Becoming Guru Adi Da
In 1970, while Franklin Albert Jones was at the Vedanta Society Temple in Hollywood, Jones experiences a state of complete spiritual enlightenment. After this, he wrote an autobiography The Knee of Listening. The same year, Swami Muktananda visited him in California during his worldwide tour together with Rudolph. Jones and his friend Sal Luciana opened a spirituality bookshop in Los Angeles, the Ashram Books. There he began giving lectures and soon attracted a small group of followers. His charismatic style of speaking and the traditional Indian style, surrounding the room with flowers and seating the listeners on the floor raised the number of his followers. He became one of the first well known western teachers of meditation and esoteric traditions.
When his follower count increased, Franklin Albert Jones founded the religious movement The Dawn Horse Communion. He went back to India for his fully enlightened stage to be recognized, but he and Swami Muktananda disagreed on a variety of questions, which ended their relationship. Upon his return to the United States, Jones became known as Bubba Free John and divorced Nina. In 1974, he obtained a hot springs resort in Lake County, California and moved there with a group of selected followers. He changed his name numerous times, but in 1994 finally settled for Adi DaSamraj.
From 1973, Adi Da began to use more unconventional ways of instruction and adapted the traditions. In his presence, some of his followers had profound metaphysical experiences. He also guided his followers in the form of psychodrama- sexual theater, which often included public and group sex. He also encouraged drug and alcohol use and did not forbid meat and junk food. He began to criticize conventional marriage, and many couples in the group divorced or switched partners. In 1983, he and a group of followers moved to Naitaba island in Fiji, where he continued to live until the end of his life.
In 1985, he attracted a lot of attention as a spiritual leader and was often covered in magazines like San Francisco Chronicle, Mill Valley Record, and many others. He also went to speak on television and talk shows. He was accused of abusing his spiritual leader power. Many of his previous followers were interviewed and alleged that Jones was forcing them to engage in psychologically, sexually and physically abusive behavior, as well as the church committing tax fraud.
Franklin Albert Jones and his organization were sued for fraud, intentional infliction of emotional distress and false imprisonment, as well as for assault and battery in 1985. The court sought $5 million pay in damages. The suit was dismissed the next years, but other lawsuits followed over the course of next years. Jones settled in several cases with payments and confidentiality agreements. The legal proceedings damaged the church both financially and spiritually.
In 1986, Franklin Albert Jones began to feel distressed about what was left of his work and experienced a physical and psychological crisis. He was diagnosed with exhaustion and stress, but he described this experience as death and resurrection.
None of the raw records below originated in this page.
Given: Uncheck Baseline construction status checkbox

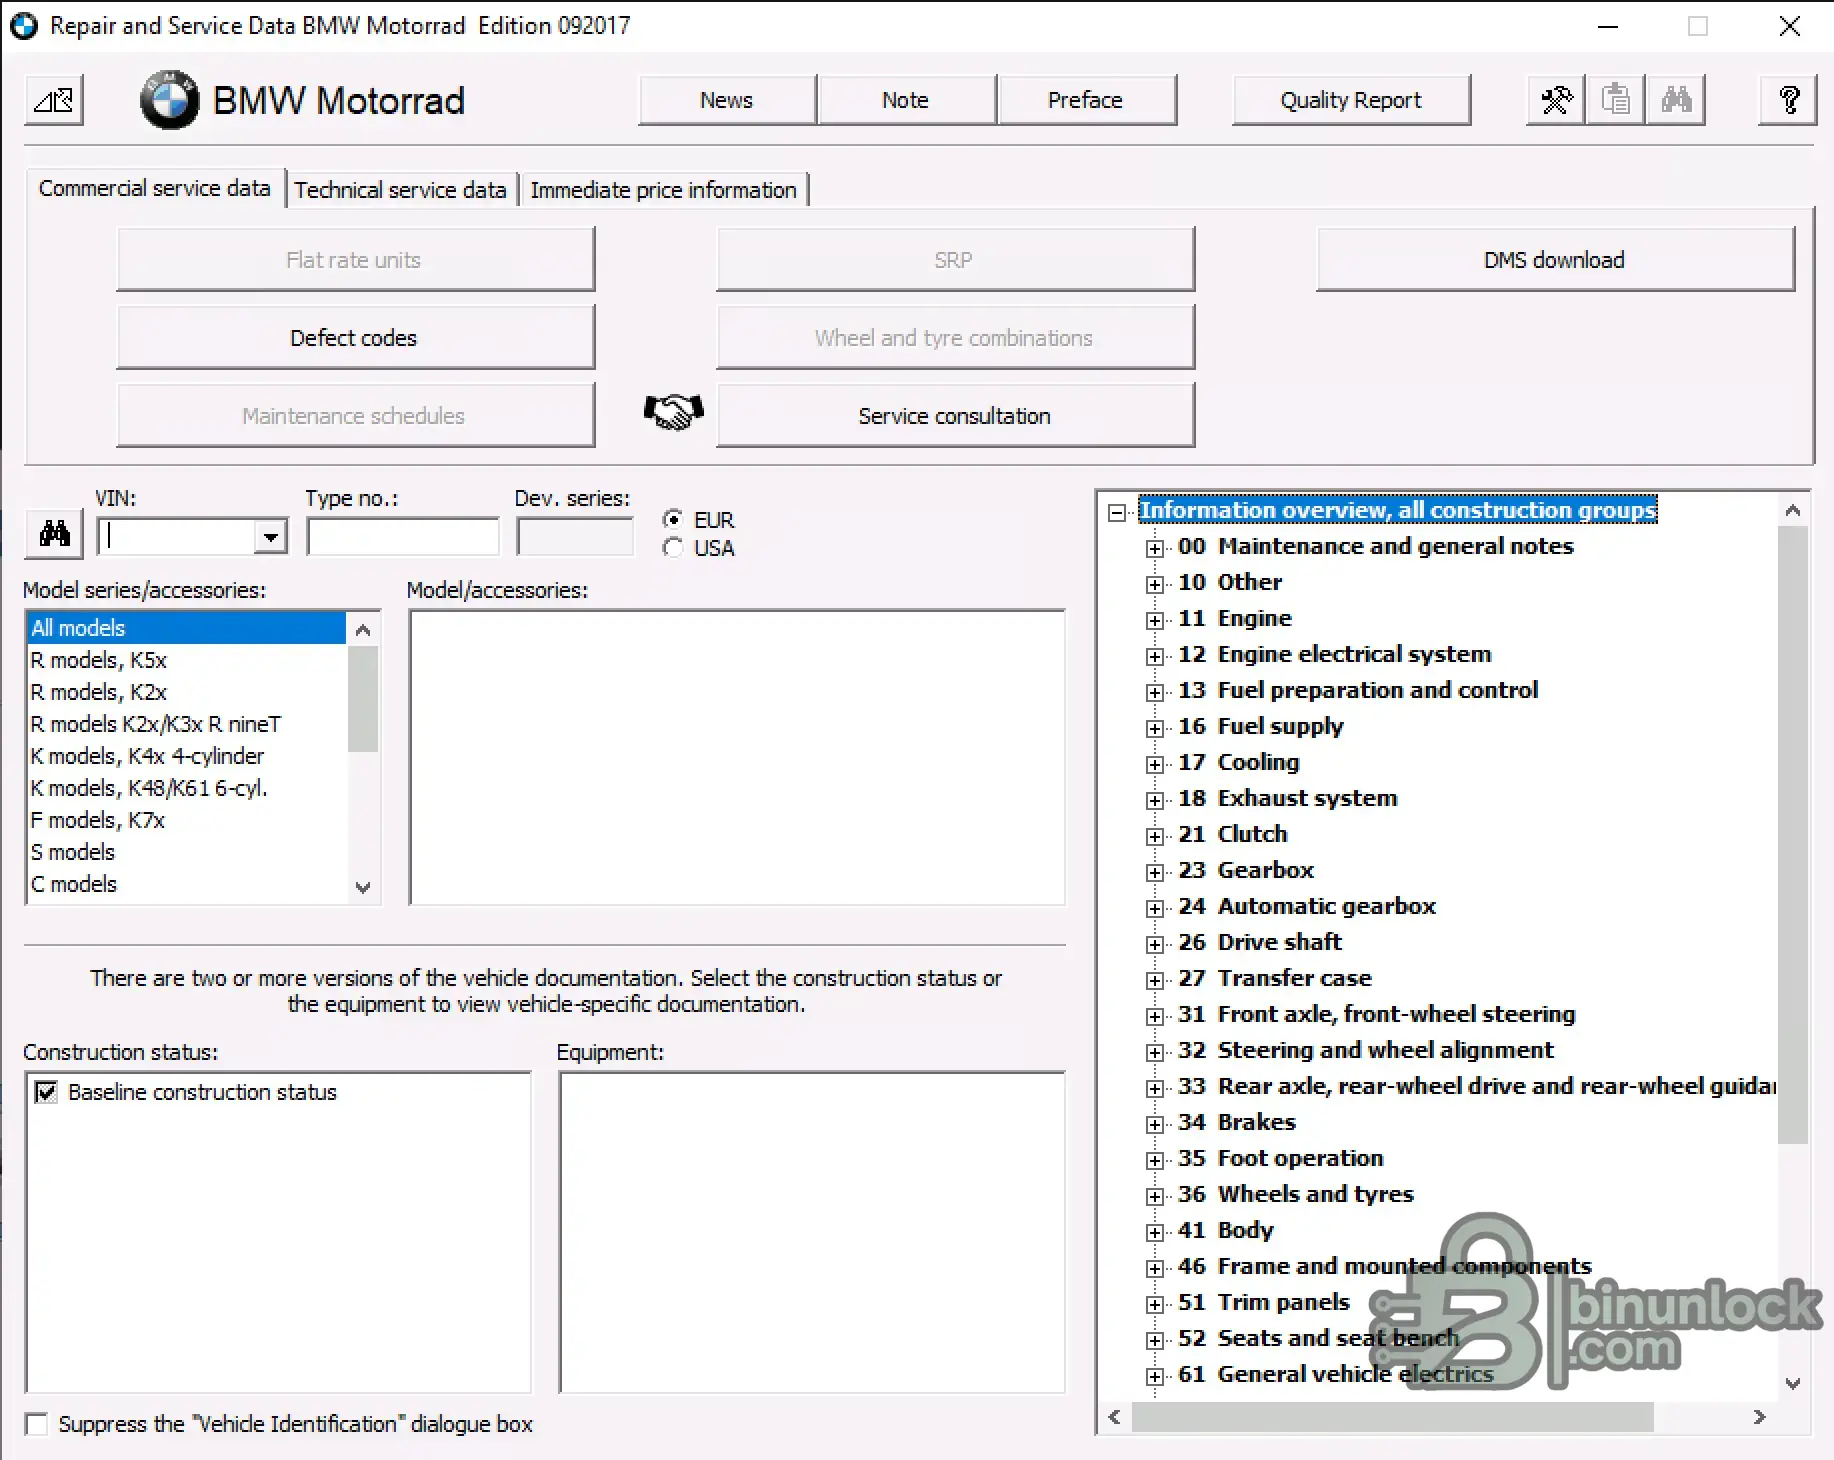Looking at the screenshot, I should tap(46, 1092).
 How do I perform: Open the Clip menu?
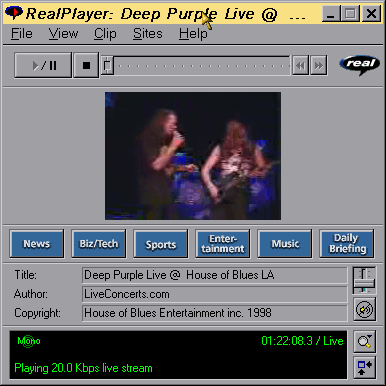tap(105, 34)
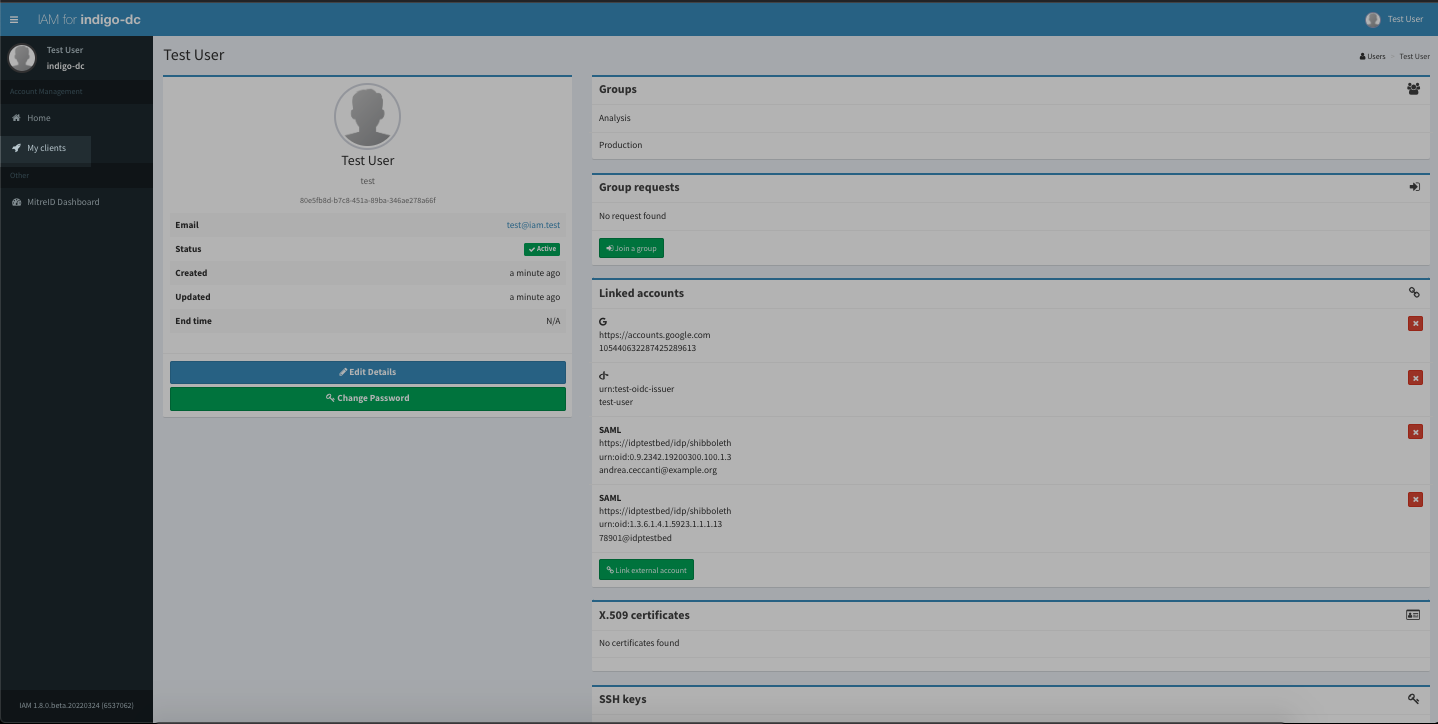Click the Link external account button
The height and width of the screenshot is (724, 1438).
coord(646,570)
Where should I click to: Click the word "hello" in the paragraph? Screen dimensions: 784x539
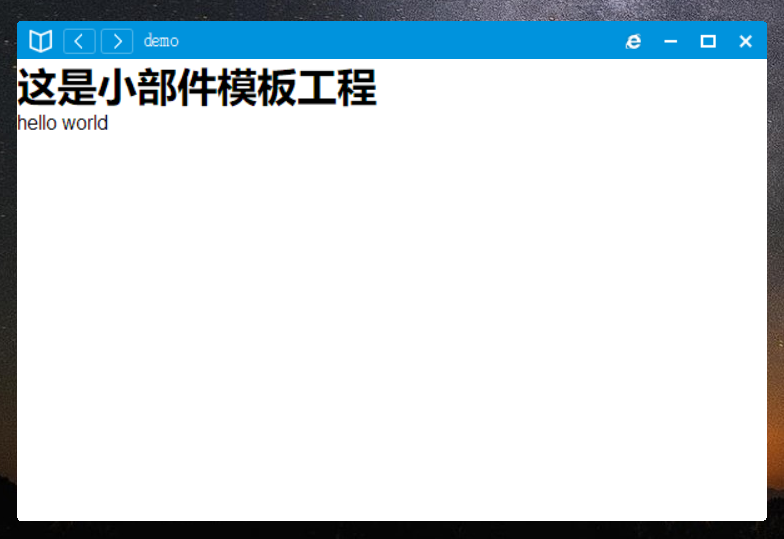pos(36,124)
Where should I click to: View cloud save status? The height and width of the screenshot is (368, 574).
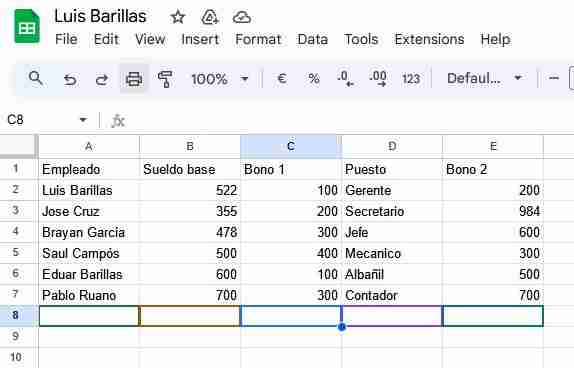click(x=242, y=17)
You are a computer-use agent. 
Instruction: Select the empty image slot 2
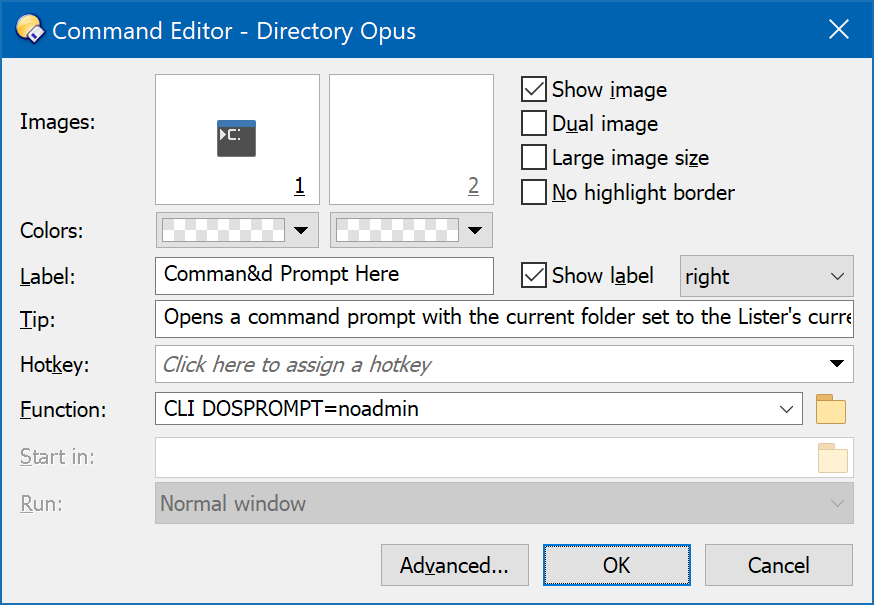coord(411,139)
From this point forward, he began to meditate intensively to “participate in his enlightened state.” Years before, Jones had predicted that in 2000 he would be recognized by the world or his unique spirituality. When this failed to occur, Jones experienced another breakdown. Since then he began a period of a silent spiritual blessing to counter the negativity of the world.
He encouraged his followers also to take up the silent spirituality. The same year, several followers of Frederick Lenz joined Jones movement, which upset a large group of his long-time followers. They felt like Lenz’s followers were privileged. In his final years of life, Jones began to exhibit his artwork and photography. He died of a cardiac arrest in his home in Fiji on November 27, 2008.